The proposed tax on luxury products is far inferior to a billionaire wealth tax and is a disingenuous attempt to distract from the urgency and necessity of taxing the wealth of the country’s few billionaires, said research group IBON. A higher consumption tax on luxury goods is desirable but is not a substitute for a wealth tax which can raise far more revenues for social and economic development.
The chairperson of the House of Representatives Ways and Means Committee, Rep. Joey Salceda, yesterday claimed that the proposed “Louis Vuitton” tax may generate at least Php12.4 billion in revenues.

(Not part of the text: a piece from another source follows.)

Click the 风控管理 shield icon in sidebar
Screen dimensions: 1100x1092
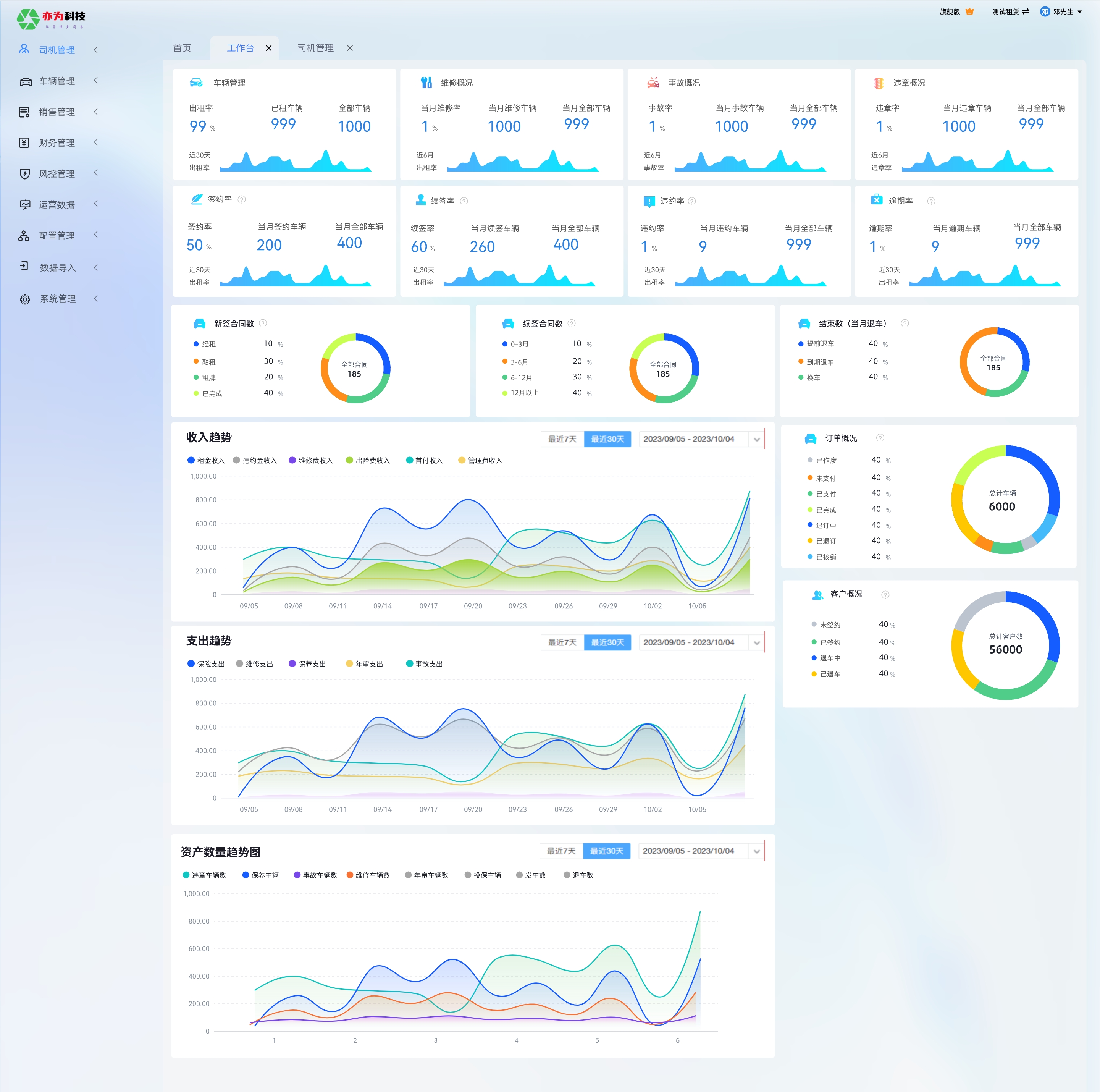pyautogui.click(x=24, y=174)
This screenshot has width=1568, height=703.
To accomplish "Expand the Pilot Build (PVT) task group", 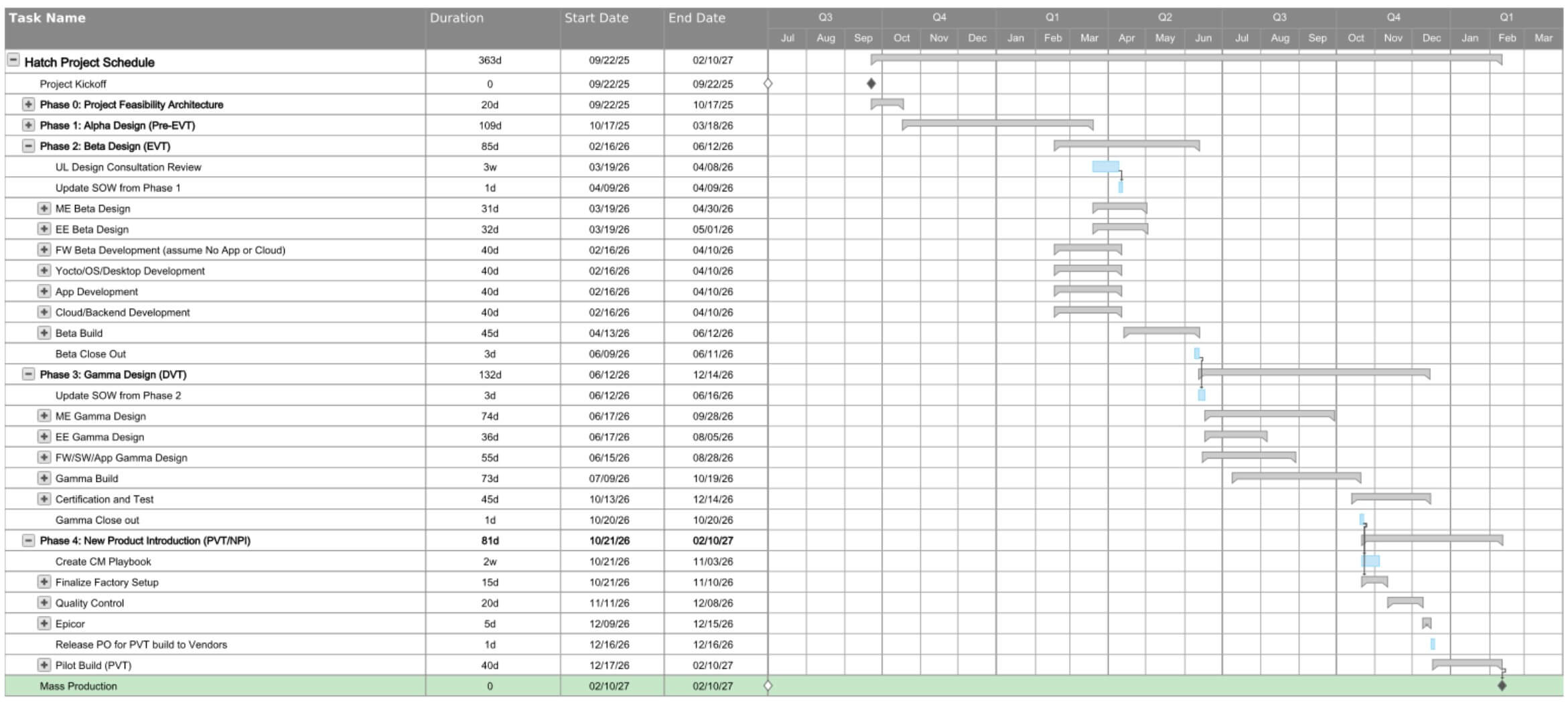I will (45, 666).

This will be levied on the purchase of luxury lifestyle items such as jewelry and bags, wines and art, cars, private jets, residences, and others.
In contrast, a billionaire wealth tax can raise at least Php468.8 billion annually from the country’s estimated 2,945 billionaires who collectively have Php8.2 trillion in wealth. This is a tax on not even one-third of one-thousandth of a percent (0.0026%) of the country’s population and will still leave them with Php7.7 trillion.
IBON proposes a graduated wealth tax of 1% on wealth above Php1 billion, 2% on wealth above Php2 billion, and 3% on wealth above Php3 billion. These are very incremental taxes which will nonetheless raise substantial revenues for government while still leaving billionaires with more than enough for their luxurious lifestyles and businesses.
The proposed tax on luxury consumption goods generates negligible revenues compared to a billionaire wealth tax. The latter is a more effective way to raise revenues for promoting social and economic development. It is also a social justice measure that redistributes wealth even if only incrementally.
A billionaire wealth tax will play a vital role in addressing worsening wealth inequality in the country. Median wealth per adult in the country is at around Php140,000 as of 2021, according to Credit Suisse, which essentially means that half of Filipinos have wealth less than this. IBON also initially estimates at most around 10 million Filipinos with Php1 million pesos or more in wealth out of a population of over 110 million.
In contrast, according to Forbes, the two richest individual Filipino billionaires are worth Php424.9 billion (Manuel Villar) and Php305.1billion (Enrique Razon Jr) – this is wealth over three million times and over two million times the median wealth, respectively. The Sy siblings together have Php686.4 billion, Gokongwei siblings, Php168.9 billion, and the Aboitiz family, Php158 billion. Net worth in dollars has been converted to pesos using the average exchange rate for 2022.
The billionaire wealth tax proposes to redistribute a small sliver of wealth from the top 0.003% of the population to the majority. It will provide the government with additional resources to invest in long underfunded but essential public services such as education, health, housing, and social protection, including emergency cash assistance. It can also give support to micro, small and medium enterprises, which spur inclusive economic development.
The group acknowledged that effective implementation is crucial with measures to ensure compliance and prevent tax evasion. This can be done by strengthening the tax administration, increasing transparency and accountability, and providing adequate resources for tax enforcement.
IBON stressed that the billionaire wealth tax will create jobs, improve the living conditions of ordinary Filipinos, reduce poverty, and lead to social development. Measured against this, the so-called Louis Vuitton tax is a diversionary tactic to protect the extreme wealth accumulated in the hands of the politically influential few billionaires.